The winners were chosen from a shortlist including Huma Bhabha, Damián Ortega, and Raqs Media Collective. The sculptures will be the 12th and 13th works to appear on the plinth since the project began in 1998.
In 2018—and taking over from the work currently on view, David Shrigley’s Really Good—the American artist Michael Rakowitz will present The Invisible Enemy Should Not Exist, a work that uses tin cans to recreate a monument destroyed by ISIS.
The artist constructed a model of the Lamassu, a winged bull that stood at the gates of the ancient city of Nineveh from 700 BC, after it was destroyed in the Mosul Museum in Iraq.
In making the sculpture, Rakowitz employed empty Iraqi date syrup cans to represent the country’s former economic power, now destroyed by war.
“To have this work displayed on the Fourth Plinth will be especially meaningful,” Rakowitz told artnet News. “It’s the first time this project has been situated in a public space, and it’s happening when we are witnessing a massive migration of people fleeing Iraq and Syria.
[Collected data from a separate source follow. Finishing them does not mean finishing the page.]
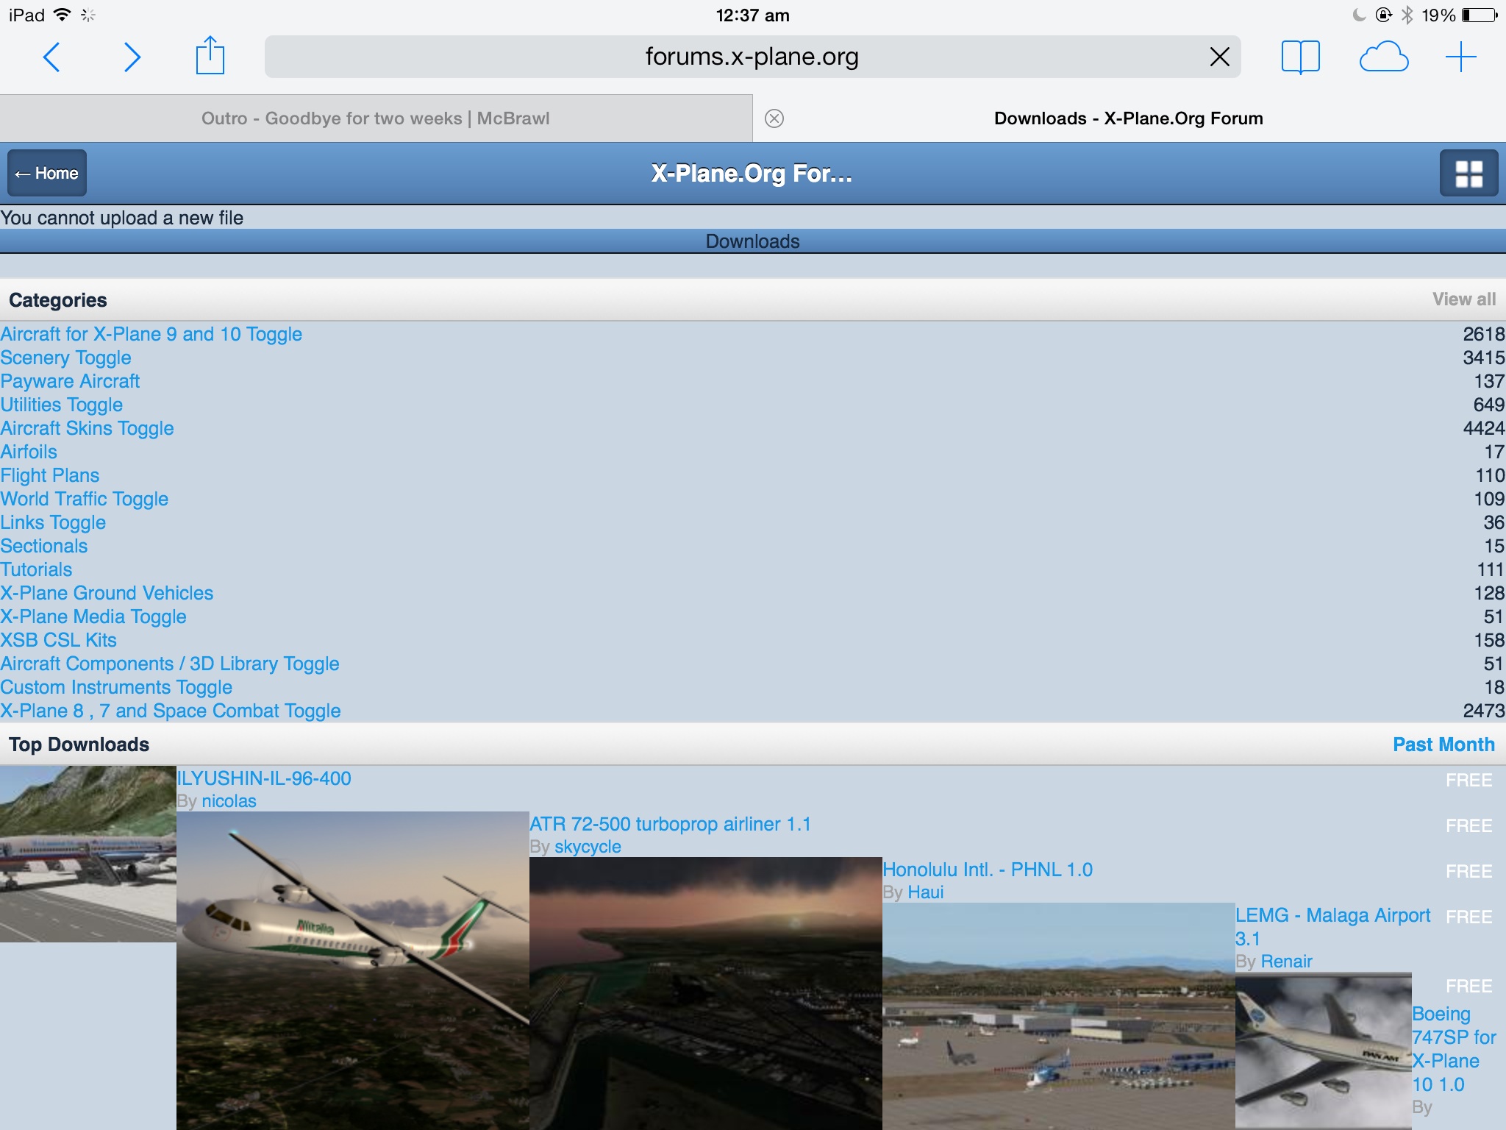Screen dimensions: 1506x1130
Task: Switch to Outro McBrawl tab
Action: tap(375, 118)
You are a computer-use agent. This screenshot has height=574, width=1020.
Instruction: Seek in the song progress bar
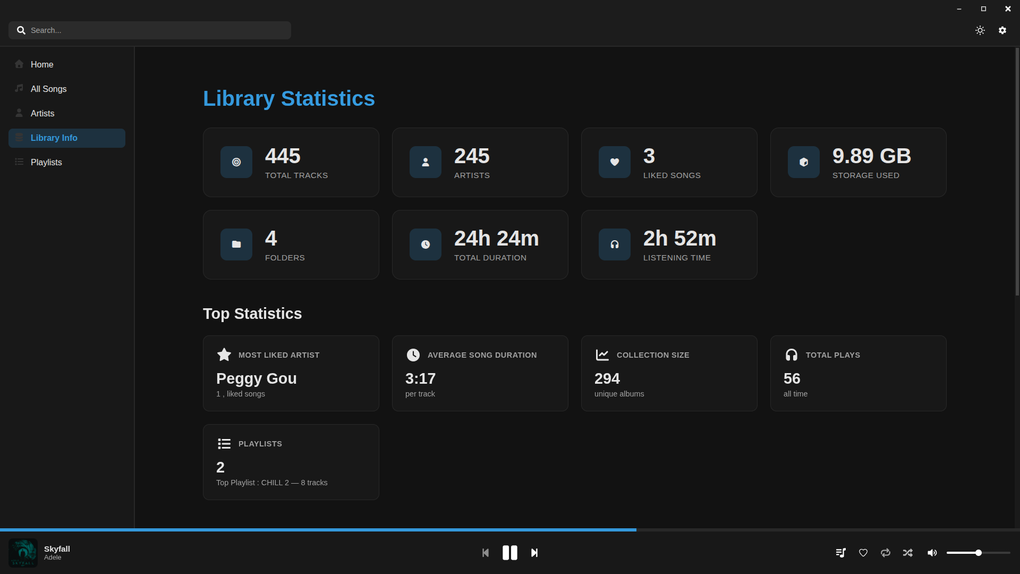(x=510, y=530)
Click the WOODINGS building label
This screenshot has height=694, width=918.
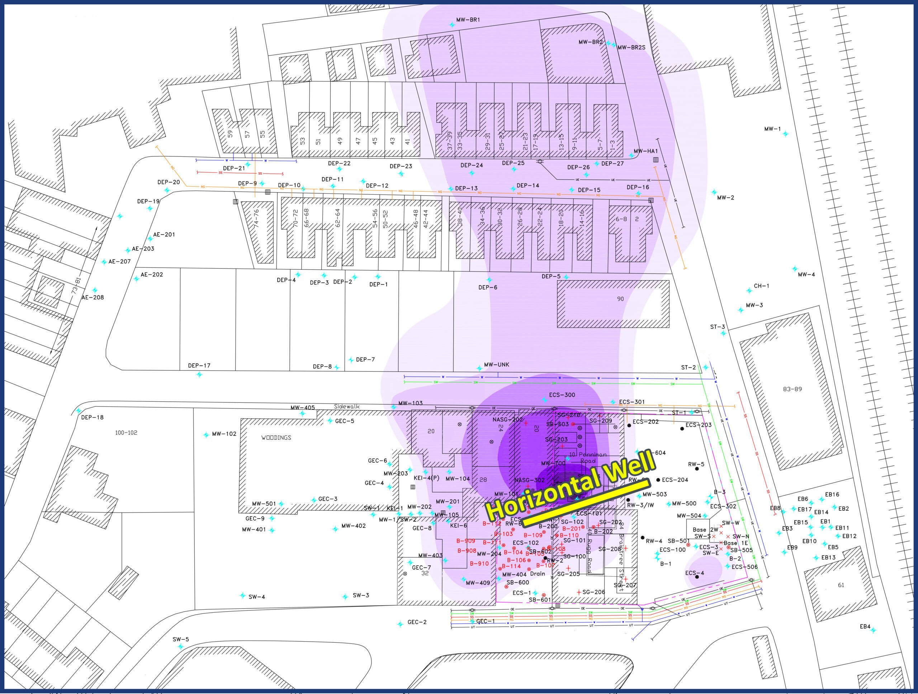click(276, 437)
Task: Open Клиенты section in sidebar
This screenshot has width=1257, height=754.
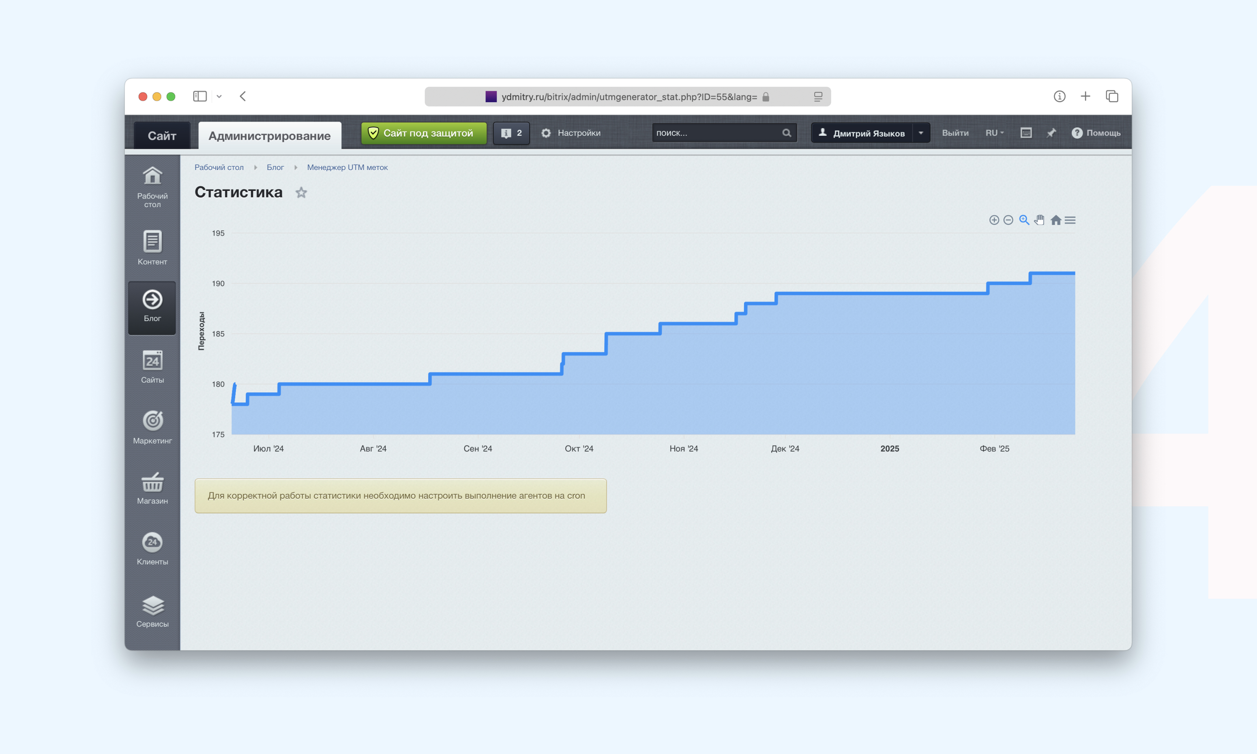Action: click(x=152, y=549)
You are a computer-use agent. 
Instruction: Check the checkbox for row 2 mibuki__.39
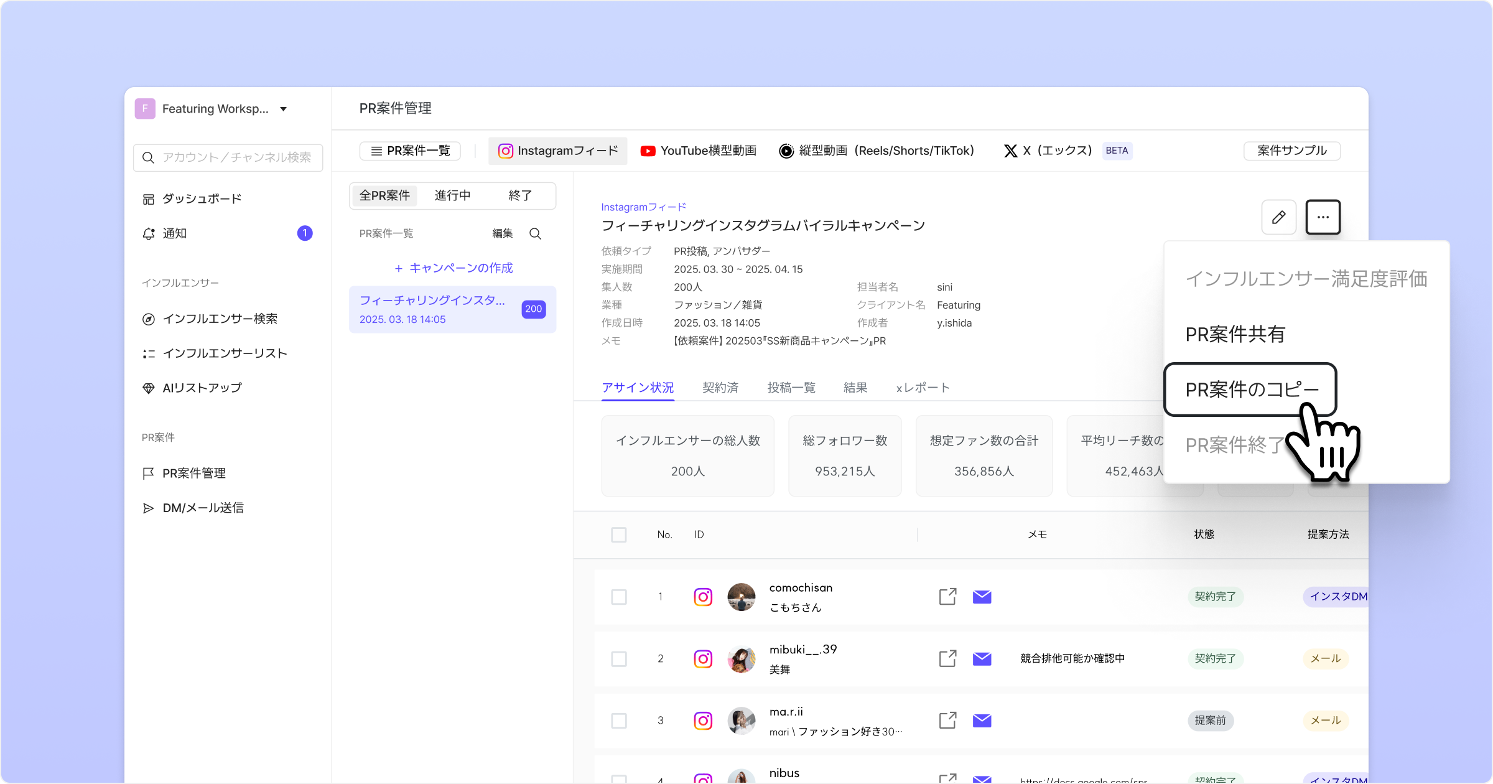(x=619, y=658)
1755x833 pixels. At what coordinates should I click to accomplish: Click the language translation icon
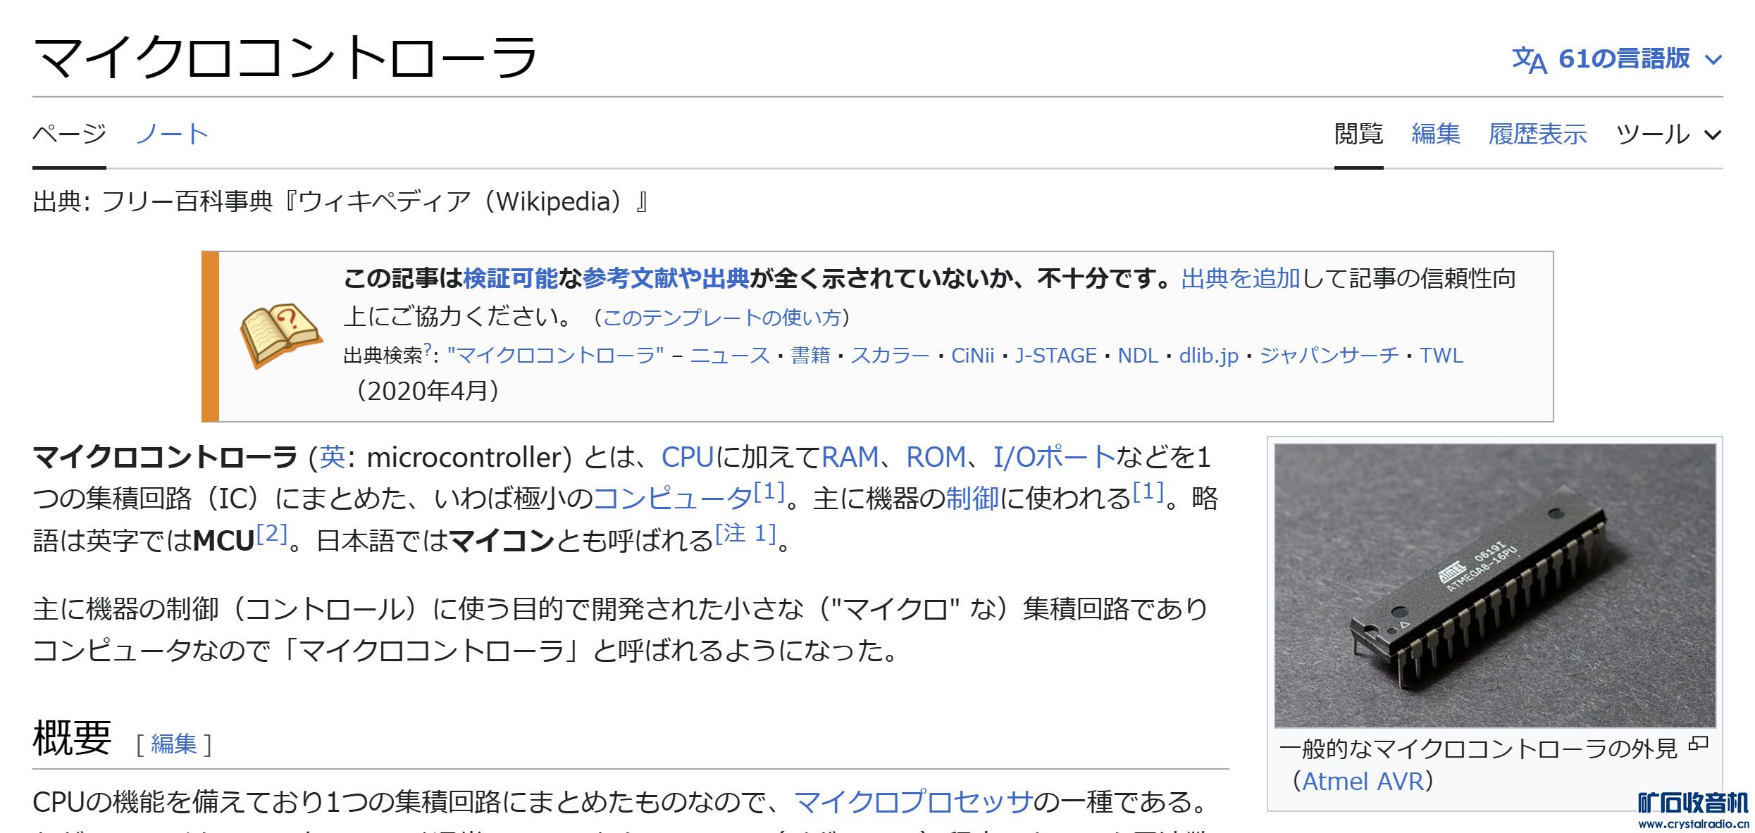(1529, 60)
I see this work as a ghost of the original, and as a placeholder for those human lives that cannot be reconstructed, that are still searching for sanctuary.”
In 2020, after The Invisible Enemy Should Not Exist leaves the plinth, Heather Phillipson’s THE END will take over with a sculpture portraying a giant dollop of cream upon which sit a fly, a cherry, and a drone that will film Trafalgar Square from above.
“Topped with a giant, unstable load of replica whipped cream, a cherry, a fly and a functioning drone, the plinth becomes a monument to hubris and impending collapse,” Phillipson said when speaking about the work.
“Over 9,000 people have had their say on what was an incredible shortlist, and it’s clear that these two hugely contrasting artworks stand out for their visual impact as well as their unique ability to make the viewer stop and think,” Justine Simons, Deputy Mayor for Culture and Creative Industries, commented on the selection.
“The Fourth Plinth is the world’s most loved and talked-about public art platform—it is pioneering, inventive and surprising, and above all, shows that London is open to creativity and ideas from around the world,” Simons added.